Part 046 — Application–Database Boundary

The database is not an implementation detail.
But the whole application should not casually depend on database details either.

This part is about the boundary between application code and database design.

A weak boundary creates either of these failures:

  1. Database leakage everywhere
    Every service method hand-writes SQL, knows table names, bypasses invariants, and creates inconsistent transaction behavior.

  2. Database denial
    The application hides everything behind generic repositories and ORM magic, then gets surprised by N+1 queries, accidental transactions, stale entities, missing constraints, and lock contention.

A strong boundary is different.

It exposes the database intentionally where correctness and performance require it, and hides it where application code should not know physical details.

The goal is not purity. The goal is a boundary that makes data access:

  • correct
  • readable
  • testable
  • observable
  • performant
  • migration-safe
  • concurrency-aware
  • failure-aware

1. The Boundary Is a Contract

The application-database boundary defines:

  • who may read which data
  • who may write which data
  • which invariants are enforced by database constraints
  • which invariants are enforced by application transactions
  • where transaction boundaries begin and end
  • how SQL is owned and reviewed
  • how query performance is tested
  • how schema evolves without breaking application versions
  • how errors are classified and retried
  • how derived stores/caches are updated

The key point:

Database access should be organized around use-case and invariant boundaries, not around random CRUD convenience.


2. The Three Layers of Data Access Thinking

Layer 1: Domain/Application Meaning

This answers:

  • What business operation is happening?
  • What state transition is allowed?
  • What invariant must hold?
  • What user/actor is responsible?
  • What should be audited?

Example:

Approve enforcement case

This is not the same as:

UPDATE cases SET status = 'APPROVED'

The SQL is only the physical expression of a domain operation.

Layer 2: Persistence Contract

This answers:

  • Which rows/documents must be read?
  • Which rows/documents must be locked?
  • Which constraints protect correctness?
  • Which write order avoids deadlock?
  • Which event/outbox record must be committed atomically?

Layer 3: Physical Execution

This answers:

  • Which query plan is expected?
  • Which index supports it?
  • Which isolation level is required?
  • Which lock is acquired?
  • What is the expected latency envelope?

Top engineers can reason through all three layers.


3. Anti-Pattern: Generic CRUD as Architecture

A generic CRUD repository looks neat:

interface Repository<T, ID> {
    T findById(ID id);
    T save(T value);
    void delete(ID id);
    List<T> findAll();
}

It is useful for simple admin data. It is dangerous for core business state.

Why?

Because many domain operations are not CRUD.

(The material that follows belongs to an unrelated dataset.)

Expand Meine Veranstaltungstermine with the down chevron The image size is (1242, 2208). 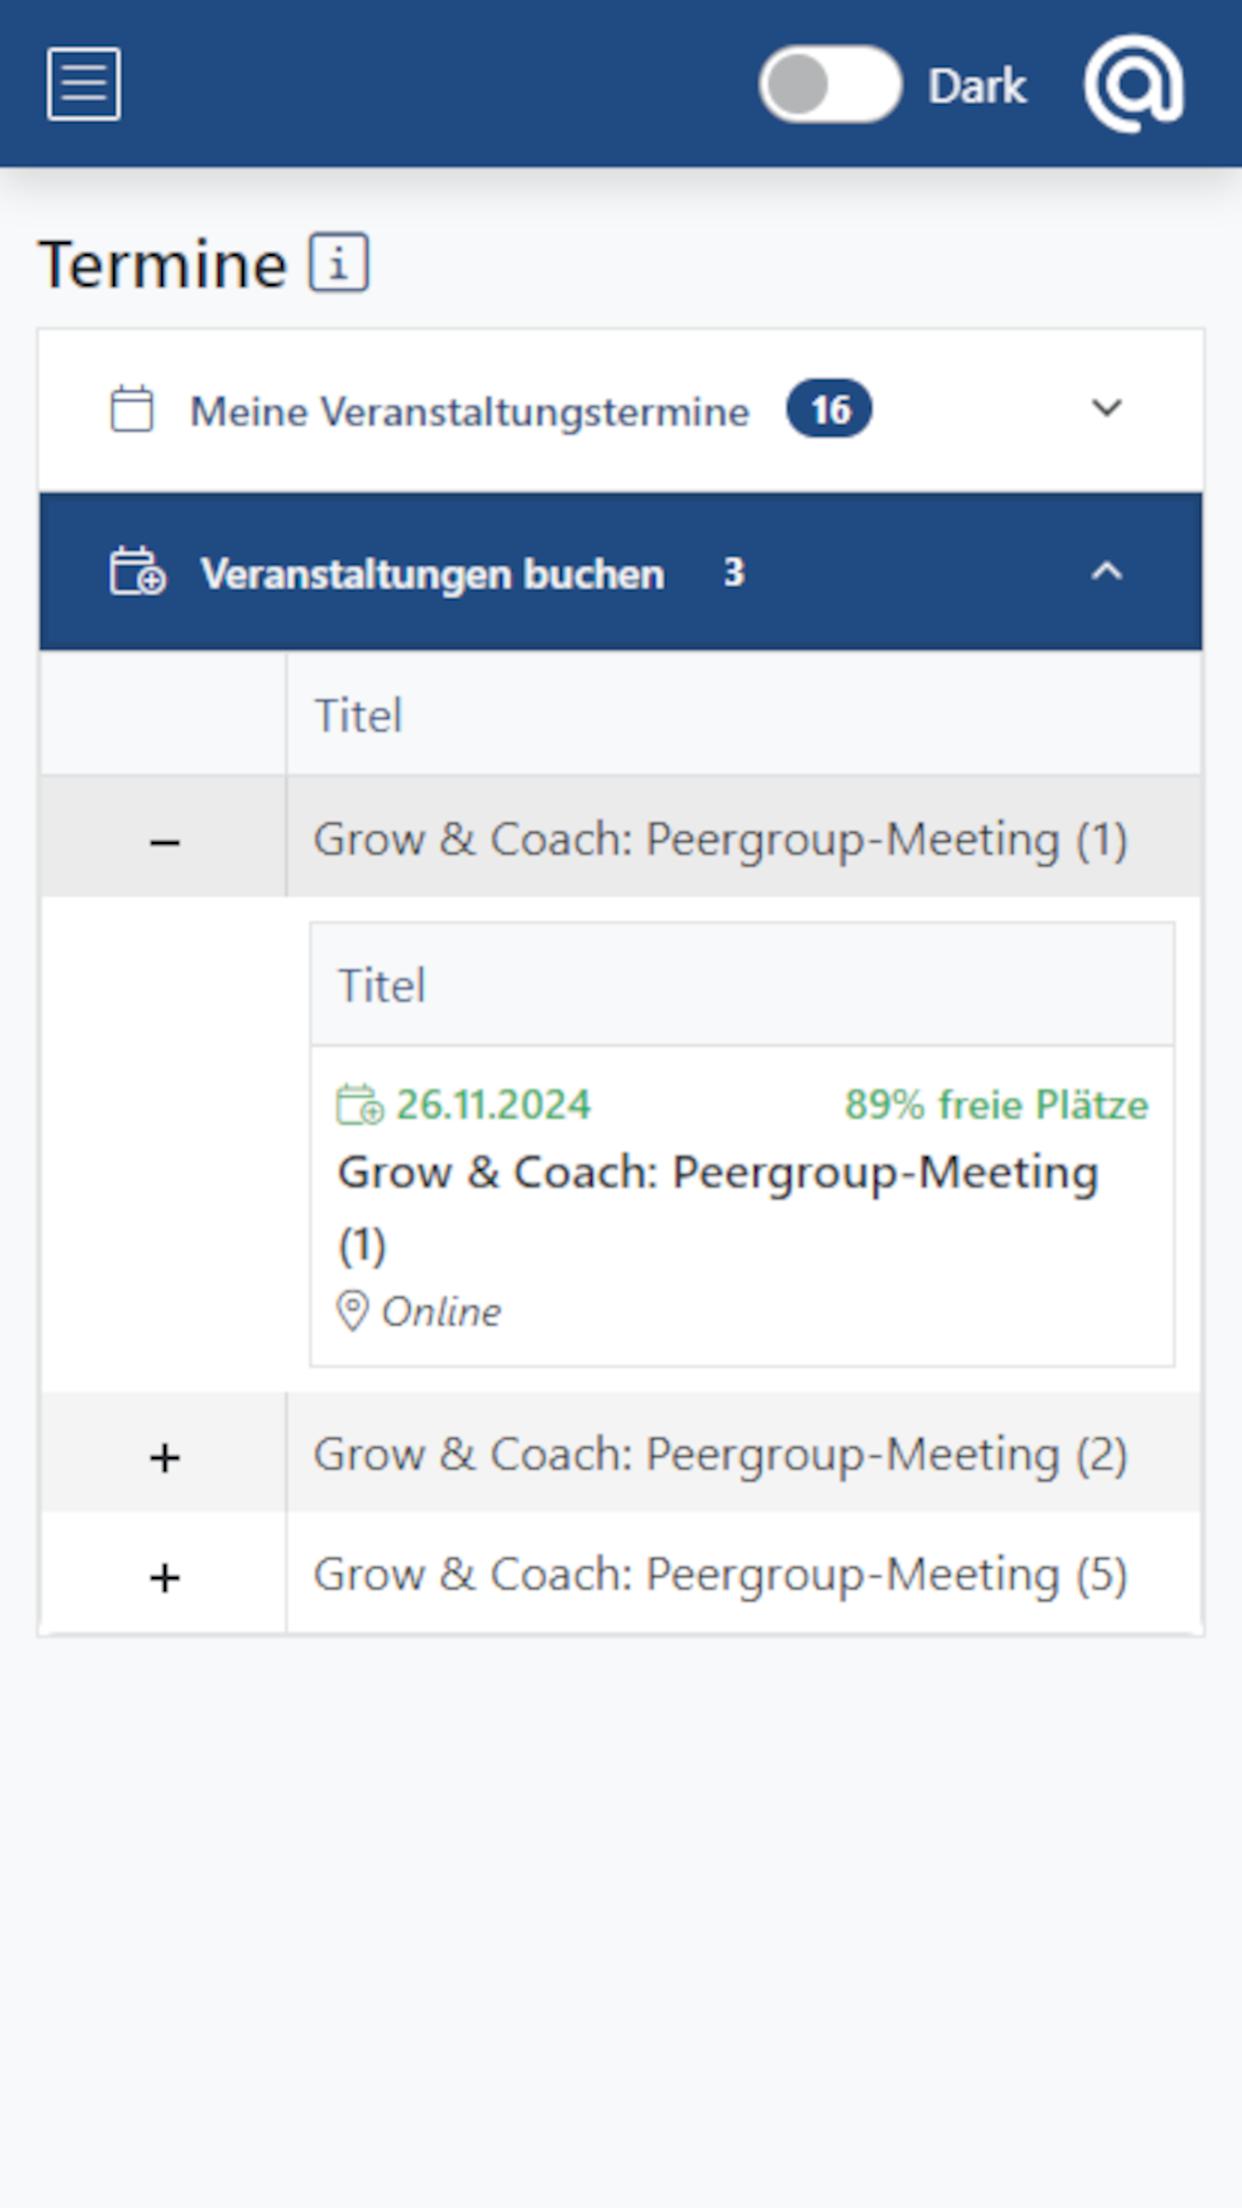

Domain operationWhy generic CRUD is weak
approve caserequires state transition guard, actor, audit, maybe lock
assign taskrequires workload, queue, SLA, optimistic/pessimistic concurrency
record paymentrequires idempotency, ledger invariant, uniqueness
restrict evidencerequires permission propagation, audit, index invalidation
merge duplicate caserequires multi-entity lifecycle handling and traceability

A better repository speaks in persistence operations that match invariants.

interface CaseRepository {
    Optional<CaseForDecision> findForDecision(CaseId caseId);
    boolean transitionState(CaseId caseId, CaseState expected, CaseState next, ActorId actorId);
    void appendTransition(CaseTransition transition);
    void appendAudit(AuditEvent event);
}

This is not perfect domain modelling. It is more honest about what the database is doing.


4. Repository, DAO, Query Object, and Service: Use Them Deliberately

These terms are often mixed. In practice, use them by responsibility.

DAO

A DAO is close to tables and SQL.

Good for:

  • explicit SQL ownership
  • infrastructure layer
  • simple row mapping
  • batch operations
  • migration scripts
  • performance-sensitive access

Example:

class CaseDao {
    CaseRow selectCaseForUpdate(Connection c, UUID caseId) { ... }
    int updateCaseStatus(Connection c, UUID caseId, String from, String to) { ... }
}

Repository

A repository is closer to aggregate/use-case persistence.

Good for:

  • domain-oriented persistence
  • hiding table split/joins from application service
  • coordinating related row loading
  • returning domain-shaped data

Example:

class CaseRepository {
    CaseDecisionView loadDecisionView(CaseId id) { ... }
    TransitionResult transition(CaseTransitionCommand command) { ... }
}

Query Object

A query object handles complex read use cases.

Good for:

  • search/filter pages
  • reports
  • dashboards
  • pagination
  • read models
  • projections

Example:

class CaseSearchQuery {
    Page<CaseSearchResult> execute(CaseSearchFilter filter, PageToken token) { ... }
}

Application Service

Coordinates the use case.

Good for:

  • transaction demarcation
  • authorization check
  • repository calls
  • domain validation
  • event/outbox creation
  • audit creation

Example:

class ApproveCaseUseCase {
    void approve(ApproveCaseCommand command) {
        transaction.run(() -> {
            authorization.requireCanApprove(command.actor(), command.caseId());
            CaseForDecision c = caseRepository.loadForDecision(command.caseId());
            c.assertCanApprove();
            caseRepository.transition(command.caseId(), OPEN, APPROVED, command.actor());
            auditRepository.append(...);
            outbox.append(...);
        });
    }
}

The application service is often the right place for the transaction boundary.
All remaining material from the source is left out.